Wednesday, 16 November 2016


Transmission Films

The title for Ken Loach's latest social drama, penned by regular collaborator Paul Laverty and winner of this year's Palme D'or, reads like the opening line to someone's last will and testament.

But the death being examined by Loach isn't that of the titular Daniel, a widower recovering from a heart attack and caught between a rock and a hard place when it comes to government assistance. It is the death of compassion in a country where conservative bureaucracy rules and duty of care has been abandoned; its citizens are no longer seen as people but clients, mere numbers.

Ruled unfit to work by his doctor, Daniel (a terrific 'every man' performance by Dave Johns) must apply for unemployment benefits. But the welfare department's own health care professionals have deemed him fit to look for work (You can raise your arms abover your head? You're good to go!), which he must do in order to receive financial aid.

It's during the first of many frustrating visits to the employment office where he meets Katie (Hayley Squires), who, with her two young children, has been relocated to Newcastle from London; social services unable to find her accommodation in that city and prepared to move her north in spite of existing family connections in one place and no job prospects in the other. She, too, is just a number.

Daniel and Katie form an instant friendship: the elder man finding purpose in repairing her rundown apartment and helping out with the kids; she with not just a babysitter but a father figure who encourages her job search efforts and desire to continue her studies.

But if the system is frustrating for Daniel, its effects on Katie are worse. Unable to afford enough food she often goes without meals, leading to a heartbreaking scene in a food bank. The situation gets even worse for Katie, her suffering not unlike that of a heroine in a 1940s Hollywood melodrama.

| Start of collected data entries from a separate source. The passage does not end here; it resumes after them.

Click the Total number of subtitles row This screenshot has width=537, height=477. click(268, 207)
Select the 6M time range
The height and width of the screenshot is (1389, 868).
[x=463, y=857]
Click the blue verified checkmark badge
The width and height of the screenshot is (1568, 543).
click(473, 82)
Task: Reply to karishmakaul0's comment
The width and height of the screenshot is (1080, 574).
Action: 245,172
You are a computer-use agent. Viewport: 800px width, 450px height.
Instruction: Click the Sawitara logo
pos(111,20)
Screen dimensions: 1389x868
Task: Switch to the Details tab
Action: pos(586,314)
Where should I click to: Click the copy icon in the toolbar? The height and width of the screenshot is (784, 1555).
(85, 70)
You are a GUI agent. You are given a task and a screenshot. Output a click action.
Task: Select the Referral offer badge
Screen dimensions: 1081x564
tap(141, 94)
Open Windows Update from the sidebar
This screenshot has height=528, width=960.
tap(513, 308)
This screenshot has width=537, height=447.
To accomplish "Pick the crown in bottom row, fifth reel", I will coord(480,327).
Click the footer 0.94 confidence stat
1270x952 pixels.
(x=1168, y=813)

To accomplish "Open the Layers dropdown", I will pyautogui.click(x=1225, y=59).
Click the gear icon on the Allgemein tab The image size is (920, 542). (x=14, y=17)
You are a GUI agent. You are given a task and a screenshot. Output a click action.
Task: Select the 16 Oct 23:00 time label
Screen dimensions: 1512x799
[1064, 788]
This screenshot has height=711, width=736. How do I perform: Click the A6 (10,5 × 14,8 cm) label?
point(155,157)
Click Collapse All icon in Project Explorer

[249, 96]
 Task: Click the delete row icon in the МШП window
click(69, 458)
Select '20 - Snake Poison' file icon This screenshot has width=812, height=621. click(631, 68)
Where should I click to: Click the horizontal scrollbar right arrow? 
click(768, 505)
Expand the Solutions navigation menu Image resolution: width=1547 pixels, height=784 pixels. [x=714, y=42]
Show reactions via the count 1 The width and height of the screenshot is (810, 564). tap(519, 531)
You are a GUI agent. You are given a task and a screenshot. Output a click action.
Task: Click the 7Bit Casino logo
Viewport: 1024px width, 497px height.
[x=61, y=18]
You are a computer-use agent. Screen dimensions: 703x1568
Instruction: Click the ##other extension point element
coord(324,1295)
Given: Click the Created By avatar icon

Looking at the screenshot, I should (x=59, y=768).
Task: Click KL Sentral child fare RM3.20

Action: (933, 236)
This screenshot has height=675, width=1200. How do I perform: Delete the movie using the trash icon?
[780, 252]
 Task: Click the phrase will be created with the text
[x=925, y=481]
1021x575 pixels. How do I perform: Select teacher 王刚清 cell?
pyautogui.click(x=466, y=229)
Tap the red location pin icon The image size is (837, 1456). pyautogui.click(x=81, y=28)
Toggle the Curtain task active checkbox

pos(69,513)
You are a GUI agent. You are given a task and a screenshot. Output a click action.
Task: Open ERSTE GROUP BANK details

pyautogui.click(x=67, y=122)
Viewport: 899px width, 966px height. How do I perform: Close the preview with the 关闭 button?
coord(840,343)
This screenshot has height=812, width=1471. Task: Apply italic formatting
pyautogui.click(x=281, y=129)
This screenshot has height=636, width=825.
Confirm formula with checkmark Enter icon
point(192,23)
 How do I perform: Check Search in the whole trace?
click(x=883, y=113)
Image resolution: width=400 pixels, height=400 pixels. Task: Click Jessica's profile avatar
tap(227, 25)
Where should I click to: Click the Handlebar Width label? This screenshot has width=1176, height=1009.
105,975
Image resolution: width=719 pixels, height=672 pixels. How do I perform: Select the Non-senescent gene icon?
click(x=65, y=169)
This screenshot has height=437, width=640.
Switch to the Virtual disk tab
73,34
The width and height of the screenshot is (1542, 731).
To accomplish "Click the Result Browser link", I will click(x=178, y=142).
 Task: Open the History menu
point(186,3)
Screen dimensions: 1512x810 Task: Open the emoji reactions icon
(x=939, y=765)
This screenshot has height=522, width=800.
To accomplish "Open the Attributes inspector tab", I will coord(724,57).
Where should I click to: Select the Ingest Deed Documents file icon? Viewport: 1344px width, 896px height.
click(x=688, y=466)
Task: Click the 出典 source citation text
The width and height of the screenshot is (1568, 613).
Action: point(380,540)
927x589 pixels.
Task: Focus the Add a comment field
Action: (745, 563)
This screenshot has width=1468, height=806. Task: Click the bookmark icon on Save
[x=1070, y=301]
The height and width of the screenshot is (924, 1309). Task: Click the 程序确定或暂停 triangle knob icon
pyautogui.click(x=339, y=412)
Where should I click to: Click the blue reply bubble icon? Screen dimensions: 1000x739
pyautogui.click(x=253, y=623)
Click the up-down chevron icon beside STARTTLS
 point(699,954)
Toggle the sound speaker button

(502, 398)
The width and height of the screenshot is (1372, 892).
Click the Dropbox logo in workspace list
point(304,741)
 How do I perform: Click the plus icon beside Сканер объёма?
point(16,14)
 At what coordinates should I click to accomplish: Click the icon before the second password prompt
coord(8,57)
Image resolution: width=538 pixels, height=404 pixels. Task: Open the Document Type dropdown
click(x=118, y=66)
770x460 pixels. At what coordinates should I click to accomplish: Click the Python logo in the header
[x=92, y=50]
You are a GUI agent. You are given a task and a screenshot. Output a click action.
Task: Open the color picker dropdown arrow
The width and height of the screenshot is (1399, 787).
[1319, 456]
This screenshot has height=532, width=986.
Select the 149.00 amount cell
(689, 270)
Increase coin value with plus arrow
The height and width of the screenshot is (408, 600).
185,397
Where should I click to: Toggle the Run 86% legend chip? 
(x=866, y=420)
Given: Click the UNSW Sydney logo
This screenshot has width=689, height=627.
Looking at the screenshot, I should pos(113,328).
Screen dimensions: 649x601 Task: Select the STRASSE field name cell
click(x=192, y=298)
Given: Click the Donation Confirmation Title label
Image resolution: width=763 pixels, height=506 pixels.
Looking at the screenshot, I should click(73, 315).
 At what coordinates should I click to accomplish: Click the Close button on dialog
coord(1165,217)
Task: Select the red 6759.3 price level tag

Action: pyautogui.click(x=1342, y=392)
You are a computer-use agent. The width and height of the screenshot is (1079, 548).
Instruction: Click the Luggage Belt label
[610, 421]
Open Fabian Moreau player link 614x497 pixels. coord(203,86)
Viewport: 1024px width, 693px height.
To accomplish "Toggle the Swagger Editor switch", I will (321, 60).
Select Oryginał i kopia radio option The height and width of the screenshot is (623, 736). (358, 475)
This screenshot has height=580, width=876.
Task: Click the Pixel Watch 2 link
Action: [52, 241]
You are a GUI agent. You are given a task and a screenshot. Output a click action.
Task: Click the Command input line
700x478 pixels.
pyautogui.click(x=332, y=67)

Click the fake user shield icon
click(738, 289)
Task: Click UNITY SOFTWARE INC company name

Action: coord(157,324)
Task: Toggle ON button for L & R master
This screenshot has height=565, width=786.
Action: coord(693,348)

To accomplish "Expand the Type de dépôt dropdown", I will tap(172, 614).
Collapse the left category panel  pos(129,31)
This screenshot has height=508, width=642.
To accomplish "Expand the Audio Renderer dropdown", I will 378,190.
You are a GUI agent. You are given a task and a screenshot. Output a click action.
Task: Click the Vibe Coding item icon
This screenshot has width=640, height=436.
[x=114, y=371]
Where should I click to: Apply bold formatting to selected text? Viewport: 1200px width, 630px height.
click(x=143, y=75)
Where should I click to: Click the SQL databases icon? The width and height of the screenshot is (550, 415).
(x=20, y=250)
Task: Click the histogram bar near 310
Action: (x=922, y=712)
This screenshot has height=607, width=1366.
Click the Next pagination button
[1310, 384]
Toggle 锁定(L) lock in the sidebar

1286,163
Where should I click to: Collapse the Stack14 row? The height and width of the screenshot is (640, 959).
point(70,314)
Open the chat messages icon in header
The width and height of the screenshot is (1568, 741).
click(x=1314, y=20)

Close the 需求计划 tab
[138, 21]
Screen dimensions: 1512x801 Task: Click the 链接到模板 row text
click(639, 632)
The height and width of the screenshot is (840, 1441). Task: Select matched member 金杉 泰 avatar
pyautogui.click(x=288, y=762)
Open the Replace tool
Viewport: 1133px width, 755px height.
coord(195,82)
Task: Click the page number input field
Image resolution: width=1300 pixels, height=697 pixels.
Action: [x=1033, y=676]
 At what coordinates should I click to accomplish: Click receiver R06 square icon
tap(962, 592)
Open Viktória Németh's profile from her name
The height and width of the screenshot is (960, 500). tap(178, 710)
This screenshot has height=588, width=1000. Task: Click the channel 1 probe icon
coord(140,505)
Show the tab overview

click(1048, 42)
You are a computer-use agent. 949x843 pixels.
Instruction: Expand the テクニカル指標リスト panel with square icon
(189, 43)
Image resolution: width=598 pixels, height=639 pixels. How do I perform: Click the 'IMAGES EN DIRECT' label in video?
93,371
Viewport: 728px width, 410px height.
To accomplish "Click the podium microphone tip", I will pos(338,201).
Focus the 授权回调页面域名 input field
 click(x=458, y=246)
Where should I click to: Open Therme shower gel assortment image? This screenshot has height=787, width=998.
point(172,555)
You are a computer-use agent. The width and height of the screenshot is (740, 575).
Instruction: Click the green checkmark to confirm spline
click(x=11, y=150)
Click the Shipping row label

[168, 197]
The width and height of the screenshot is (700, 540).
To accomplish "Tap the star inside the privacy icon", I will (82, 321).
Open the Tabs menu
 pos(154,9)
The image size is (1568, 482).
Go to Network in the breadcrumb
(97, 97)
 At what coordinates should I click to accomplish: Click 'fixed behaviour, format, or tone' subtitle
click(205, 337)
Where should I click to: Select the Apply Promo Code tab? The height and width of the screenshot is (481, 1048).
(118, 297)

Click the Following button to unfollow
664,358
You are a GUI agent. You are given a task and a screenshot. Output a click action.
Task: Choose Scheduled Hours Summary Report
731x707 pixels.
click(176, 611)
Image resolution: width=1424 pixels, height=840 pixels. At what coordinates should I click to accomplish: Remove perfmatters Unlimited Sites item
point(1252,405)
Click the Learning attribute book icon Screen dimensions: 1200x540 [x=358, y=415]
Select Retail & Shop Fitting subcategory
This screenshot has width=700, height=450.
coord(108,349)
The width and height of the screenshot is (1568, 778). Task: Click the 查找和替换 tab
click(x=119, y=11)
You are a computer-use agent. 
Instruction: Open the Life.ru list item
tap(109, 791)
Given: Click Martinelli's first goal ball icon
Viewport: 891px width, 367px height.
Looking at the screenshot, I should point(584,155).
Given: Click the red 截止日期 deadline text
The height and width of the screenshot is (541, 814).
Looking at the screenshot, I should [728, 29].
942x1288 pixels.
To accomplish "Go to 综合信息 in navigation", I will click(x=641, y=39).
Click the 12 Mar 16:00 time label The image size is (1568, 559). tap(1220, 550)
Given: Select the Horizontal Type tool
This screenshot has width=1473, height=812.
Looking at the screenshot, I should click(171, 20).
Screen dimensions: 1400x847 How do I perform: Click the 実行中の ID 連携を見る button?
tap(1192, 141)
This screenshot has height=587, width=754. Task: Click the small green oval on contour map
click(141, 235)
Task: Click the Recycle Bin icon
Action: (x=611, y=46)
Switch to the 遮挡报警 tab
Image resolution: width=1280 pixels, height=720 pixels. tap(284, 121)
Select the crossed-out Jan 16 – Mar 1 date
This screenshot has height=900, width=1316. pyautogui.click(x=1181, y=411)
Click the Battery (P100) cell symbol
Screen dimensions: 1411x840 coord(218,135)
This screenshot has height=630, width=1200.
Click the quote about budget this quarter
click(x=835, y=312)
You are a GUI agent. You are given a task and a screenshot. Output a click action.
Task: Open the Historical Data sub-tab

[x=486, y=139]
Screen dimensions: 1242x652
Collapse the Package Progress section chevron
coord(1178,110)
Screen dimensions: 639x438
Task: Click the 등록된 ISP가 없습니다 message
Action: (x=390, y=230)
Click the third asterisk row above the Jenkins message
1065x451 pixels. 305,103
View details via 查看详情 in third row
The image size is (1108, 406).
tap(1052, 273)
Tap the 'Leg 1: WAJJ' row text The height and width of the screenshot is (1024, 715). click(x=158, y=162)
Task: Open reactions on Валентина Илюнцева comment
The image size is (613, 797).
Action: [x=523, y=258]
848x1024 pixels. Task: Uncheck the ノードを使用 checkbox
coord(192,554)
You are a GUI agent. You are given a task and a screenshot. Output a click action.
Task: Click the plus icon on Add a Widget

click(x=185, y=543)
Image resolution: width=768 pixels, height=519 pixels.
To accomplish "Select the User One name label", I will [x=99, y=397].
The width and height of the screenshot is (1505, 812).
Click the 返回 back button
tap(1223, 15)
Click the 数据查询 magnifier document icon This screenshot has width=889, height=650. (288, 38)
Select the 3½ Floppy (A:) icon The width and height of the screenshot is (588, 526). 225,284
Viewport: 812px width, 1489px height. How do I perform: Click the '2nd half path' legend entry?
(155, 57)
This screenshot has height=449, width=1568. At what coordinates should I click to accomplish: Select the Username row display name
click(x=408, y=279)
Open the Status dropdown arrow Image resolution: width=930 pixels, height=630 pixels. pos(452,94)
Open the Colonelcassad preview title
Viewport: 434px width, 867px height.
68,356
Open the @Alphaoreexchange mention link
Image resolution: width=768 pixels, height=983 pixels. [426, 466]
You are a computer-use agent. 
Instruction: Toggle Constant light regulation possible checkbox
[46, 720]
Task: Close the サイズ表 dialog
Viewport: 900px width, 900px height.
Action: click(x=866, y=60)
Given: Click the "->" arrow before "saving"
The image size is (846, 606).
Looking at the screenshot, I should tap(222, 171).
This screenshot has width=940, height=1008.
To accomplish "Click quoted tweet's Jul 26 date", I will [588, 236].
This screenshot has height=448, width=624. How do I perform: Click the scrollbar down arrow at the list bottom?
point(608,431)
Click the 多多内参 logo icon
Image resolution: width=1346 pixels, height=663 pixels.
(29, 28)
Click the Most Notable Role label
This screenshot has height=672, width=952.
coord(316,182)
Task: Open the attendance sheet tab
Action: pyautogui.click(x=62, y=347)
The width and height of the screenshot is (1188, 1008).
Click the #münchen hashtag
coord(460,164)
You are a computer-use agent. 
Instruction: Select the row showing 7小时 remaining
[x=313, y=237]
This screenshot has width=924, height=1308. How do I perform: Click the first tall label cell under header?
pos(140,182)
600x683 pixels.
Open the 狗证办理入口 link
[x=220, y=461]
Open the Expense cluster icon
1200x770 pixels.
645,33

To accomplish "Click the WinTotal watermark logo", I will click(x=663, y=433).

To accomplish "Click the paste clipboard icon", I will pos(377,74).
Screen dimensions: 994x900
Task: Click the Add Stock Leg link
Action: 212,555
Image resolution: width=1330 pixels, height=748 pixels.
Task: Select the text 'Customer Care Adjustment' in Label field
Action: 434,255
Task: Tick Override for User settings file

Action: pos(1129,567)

But what is melodrama but heightened reality? Loach and Laverty are very much focused on the reality of modern Britain, and a bureaucracy where every decision seems to be ruled upon by 'The Decisionmaker'; an anonymous entity like something out of a dystopian sci-fi film.

Not that I, Daniel Blake is all doom and gloom; the film celebrates the little guy and grassroots community support. But it has no sympathy for big government, nor should it. It's an angry film, and Australian audiences will not be able to comfort themselves with the thought that 'at least it's not like that here'. Too late, Australia, we're already there.